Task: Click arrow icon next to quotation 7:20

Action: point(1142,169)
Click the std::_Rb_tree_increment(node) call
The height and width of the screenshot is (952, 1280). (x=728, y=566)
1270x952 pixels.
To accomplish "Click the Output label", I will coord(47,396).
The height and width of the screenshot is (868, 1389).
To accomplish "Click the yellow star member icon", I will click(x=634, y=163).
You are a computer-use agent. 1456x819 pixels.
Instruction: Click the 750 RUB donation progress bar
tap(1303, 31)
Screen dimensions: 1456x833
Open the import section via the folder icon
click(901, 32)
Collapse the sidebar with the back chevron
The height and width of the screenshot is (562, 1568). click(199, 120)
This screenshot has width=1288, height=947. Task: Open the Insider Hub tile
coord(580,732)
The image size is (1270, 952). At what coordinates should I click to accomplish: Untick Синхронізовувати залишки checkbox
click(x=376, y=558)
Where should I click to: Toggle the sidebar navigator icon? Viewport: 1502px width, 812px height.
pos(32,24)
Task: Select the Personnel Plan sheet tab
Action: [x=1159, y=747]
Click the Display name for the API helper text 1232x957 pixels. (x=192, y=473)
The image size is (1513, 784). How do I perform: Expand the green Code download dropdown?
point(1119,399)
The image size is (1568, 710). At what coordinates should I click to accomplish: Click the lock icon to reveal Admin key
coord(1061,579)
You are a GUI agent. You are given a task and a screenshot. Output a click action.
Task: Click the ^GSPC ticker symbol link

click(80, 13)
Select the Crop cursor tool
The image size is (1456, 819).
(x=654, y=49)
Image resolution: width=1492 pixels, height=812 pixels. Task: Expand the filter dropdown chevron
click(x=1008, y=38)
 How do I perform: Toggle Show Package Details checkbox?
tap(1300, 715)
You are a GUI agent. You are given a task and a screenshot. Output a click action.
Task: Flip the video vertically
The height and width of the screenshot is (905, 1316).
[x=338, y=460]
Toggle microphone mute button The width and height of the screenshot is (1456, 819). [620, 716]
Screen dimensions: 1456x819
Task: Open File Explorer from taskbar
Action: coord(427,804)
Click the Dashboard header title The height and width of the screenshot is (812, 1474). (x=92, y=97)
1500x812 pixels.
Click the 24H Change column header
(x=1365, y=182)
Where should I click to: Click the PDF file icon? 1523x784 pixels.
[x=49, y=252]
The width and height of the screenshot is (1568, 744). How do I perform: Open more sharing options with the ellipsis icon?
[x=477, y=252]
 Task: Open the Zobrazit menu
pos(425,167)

========================

_Description of the task_: In the listing above, find the line holding "Open the import section via the folder icon" and the line holding "Click the Dashboard", then output those two lines and every line between them exactly.

_Your solution_:
Open the import section via the folder icon
click(901, 32)
Collapse the sidebar with the back chevron
The height and width of the screenshot is (562, 1568). click(199, 120)
This screenshot has width=1288, height=947. Task: Open the Insider Hub tile
coord(580,732)
The image size is (1270, 952). At what coordinates should I click to accomplish: Untick Синхронізовувати залишки checkbox
click(x=376, y=558)
Where should I click to: Toggle the sidebar navigator icon? Viewport: 1502px width, 812px height.
pos(32,24)
Task: Select the Personnel Plan sheet tab
Action: [x=1159, y=747]
Click the Display name for the API helper text 1232x957 pixels. (x=192, y=473)
The image size is (1513, 784). How do I perform: Expand the green Code download dropdown?
point(1119,399)
The image size is (1568, 710). At what coordinates should I click to accomplish: Click the lock icon to reveal Admin key
coord(1061,579)
You are a GUI agent. You are given a task and a screenshot. Output a click action.
Task: Click the ^GSPC ticker symbol link

click(80, 13)
Select the Crop cursor tool
The image size is (1456, 819).
(x=654, y=49)
Image resolution: width=1492 pixels, height=812 pixels. Task: Expand the filter dropdown chevron
click(x=1008, y=38)
 How do I perform: Toggle Show Package Details checkbox?
tap(1300, 715)
You are a GUI agent. You are given a task and a screenshot. Output a click action.
Task: Flip the video vertically
The height and width of the screenshot is (905, 1316).
[x=338, y=460]
Toggle microphone mute button The width and height of the screenshot is (1456, 819). [620, 716]
Screen dimensions: 1456x819
Task: Open File Explorer from taskbar
Action: coord(427,804)
Click the Dashboard header title The height and width of the screenshot is (812, 1474). (x=92, y=97)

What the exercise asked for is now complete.